[TAREFA PROPOSTA 1]
Transcreva fielmente o trecho do texto sobre o Perse que começa em "O Perse, implementado" e prossegue até "revogar os benefícios.".
[TAREFA PROPOSTA 2]
De acordo com o texto sobre o Perse, a partir de que data a MP n° 1202/2023 encerra os benefícios fiscais do programa para o IRPJ?

[TRECHO FORNECIDO]
Os tributaristas de plantão foram pegos de surpresa no último dia útil do ano de 2023, 29 de dezembro, com a publicação da Medida Provisória n° 1.202/2023. Essa MP, entre outras medidas tributárias, propôs a revogação dos benefícios fiscais do Programa Emergencial de Retomada do Setor de Eventos (Perse).
A medida surge como um ponto de interrogação legal, levantando questões sobre sua legalidade e constitucionalidade.
O Perse, implementado pela Lei nº 14.148/2022, foi uma resposta direta aos impactos devastadores da Covid-19 no setor de eventos. O artigo 4º da referida lei reduziu a zero as alíquotas de IRPJ, CSLL, PIS e Cofins para as empresas do setor por um período de cinco anos, com o objetivo claro de fomentar a retomada da indústria de eventos.
Com efeito, as empresas do setor de eventos, ao longo dos últimos anos, organizaram e planejaram suas operações com base nos benefícios proporcionados pelo programa. Por outro lado, desde sua concepção, o Perse nunca foi plenamente aceito pelo governo federal, que consistentemente demonstrou intenção de revogar os benefícios.
Nesse sentido, a MP n° 1202/2023 altera o artigo 4º da Lei nº 14.148/2022, estabelecendo o fim dos benefícios fiscais do Perse de forma antecipada, a partir de 1º de janeiro de 2025, para o IRPJ, e a partir de 1º de abril de 2024, para CSLL, PIS e Cofins. Este movimento abrupto do governo suscita sérias preocupações sobre a justificativa de “relevância e urgência”, critérios essenciais para a edição de uma medida provisória.
A implementação do Perse foi uma decisão calculada e planejada, oferecida por um prazo determinado, o que permitiu tanto às empresas beneficiadas quanto ao próprio governo se prepararem e planejarem com base nessa medida.

[Dados de origem]
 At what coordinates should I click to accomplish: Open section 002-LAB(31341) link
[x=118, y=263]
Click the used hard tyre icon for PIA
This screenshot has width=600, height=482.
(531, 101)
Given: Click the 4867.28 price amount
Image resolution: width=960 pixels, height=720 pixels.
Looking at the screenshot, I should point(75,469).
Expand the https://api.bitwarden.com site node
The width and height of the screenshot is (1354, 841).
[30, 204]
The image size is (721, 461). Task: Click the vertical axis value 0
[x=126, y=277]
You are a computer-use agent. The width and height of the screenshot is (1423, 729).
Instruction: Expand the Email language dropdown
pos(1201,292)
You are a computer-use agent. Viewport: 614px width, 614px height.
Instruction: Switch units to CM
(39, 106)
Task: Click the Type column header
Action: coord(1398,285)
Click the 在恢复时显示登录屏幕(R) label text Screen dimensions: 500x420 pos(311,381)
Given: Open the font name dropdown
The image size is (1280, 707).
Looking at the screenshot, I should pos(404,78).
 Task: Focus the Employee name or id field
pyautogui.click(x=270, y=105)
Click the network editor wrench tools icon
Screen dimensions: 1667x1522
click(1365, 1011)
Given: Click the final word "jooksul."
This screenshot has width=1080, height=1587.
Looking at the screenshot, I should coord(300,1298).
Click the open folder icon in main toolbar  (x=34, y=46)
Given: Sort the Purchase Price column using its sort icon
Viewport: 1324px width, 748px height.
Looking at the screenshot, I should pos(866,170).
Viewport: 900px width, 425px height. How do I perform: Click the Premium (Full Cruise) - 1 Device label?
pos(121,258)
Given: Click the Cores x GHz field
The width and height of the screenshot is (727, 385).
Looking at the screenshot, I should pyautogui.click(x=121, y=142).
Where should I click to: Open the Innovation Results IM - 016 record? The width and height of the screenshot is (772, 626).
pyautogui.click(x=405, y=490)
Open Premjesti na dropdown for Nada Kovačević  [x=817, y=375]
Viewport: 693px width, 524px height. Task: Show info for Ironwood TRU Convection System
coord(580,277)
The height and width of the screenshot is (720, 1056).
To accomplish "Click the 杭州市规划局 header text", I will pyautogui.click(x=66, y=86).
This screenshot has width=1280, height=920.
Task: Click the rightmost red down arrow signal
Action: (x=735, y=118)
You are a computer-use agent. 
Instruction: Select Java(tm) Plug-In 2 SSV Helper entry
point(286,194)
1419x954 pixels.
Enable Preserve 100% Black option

[RESPOSTA DA TAREFA 1]
O Perse, implementado pela Lei nº 14.148/2022, foi uma resposta direta aos impactos devastadores da Covid-19 no setor de eventos. O artigo 4º da referida lei reduziu a zero as alíquotas de IRPJ, CSLL, PIS e Cofins para as empresas do setor por um período de cinco anos, com o objetivo claro de fomentar a retomada da indústria de eventos.
Com efeito, as empresas do setor de eventos, ao longo dos últimos anos, organizaram e planejaram suas operações com base nos benefícios proporcionados pelo programa. Por outro lado, desde sua concepção, o Perse nunca foi plenamente aceito pelo governo federal, que consistentemente demonstrou intenção de revogar os benefícios.

[RESPOSTA DA TAREFA 2]
A partir de 1º de janeiro de 2025.